In the records below, some lines hold the word "This". Copy each of those lines.

[Extracted data entries]
◆ ◆ ◆ ◆ ◆
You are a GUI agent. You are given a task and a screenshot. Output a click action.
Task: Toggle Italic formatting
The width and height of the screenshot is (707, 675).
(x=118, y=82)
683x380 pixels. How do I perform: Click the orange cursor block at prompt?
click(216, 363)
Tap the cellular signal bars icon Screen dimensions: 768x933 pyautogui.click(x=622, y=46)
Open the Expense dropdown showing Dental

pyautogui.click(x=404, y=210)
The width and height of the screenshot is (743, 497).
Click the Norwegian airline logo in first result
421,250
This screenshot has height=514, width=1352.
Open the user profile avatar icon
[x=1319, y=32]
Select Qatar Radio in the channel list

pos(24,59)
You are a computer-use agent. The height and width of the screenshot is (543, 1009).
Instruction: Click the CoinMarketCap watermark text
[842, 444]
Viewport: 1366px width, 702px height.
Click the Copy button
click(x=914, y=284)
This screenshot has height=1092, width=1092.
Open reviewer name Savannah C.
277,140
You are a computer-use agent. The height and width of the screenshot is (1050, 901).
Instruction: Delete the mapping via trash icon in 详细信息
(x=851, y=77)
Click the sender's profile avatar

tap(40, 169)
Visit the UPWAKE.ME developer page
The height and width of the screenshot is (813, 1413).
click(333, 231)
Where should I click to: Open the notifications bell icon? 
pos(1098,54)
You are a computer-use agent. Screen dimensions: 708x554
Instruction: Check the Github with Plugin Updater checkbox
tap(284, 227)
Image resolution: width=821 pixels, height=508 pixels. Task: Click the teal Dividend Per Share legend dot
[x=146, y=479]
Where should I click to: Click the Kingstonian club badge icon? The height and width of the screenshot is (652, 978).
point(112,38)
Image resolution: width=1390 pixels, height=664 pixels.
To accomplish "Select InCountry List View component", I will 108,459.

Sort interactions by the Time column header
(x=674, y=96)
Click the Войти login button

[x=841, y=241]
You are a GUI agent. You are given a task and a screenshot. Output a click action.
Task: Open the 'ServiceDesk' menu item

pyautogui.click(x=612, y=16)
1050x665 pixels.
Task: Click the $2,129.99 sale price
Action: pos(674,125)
◆ ◆ ◆ ◆ ◆
§ **Task answer**:
This screenshot has height=514, width=1352.
This screenshot has height=1092, width=1092.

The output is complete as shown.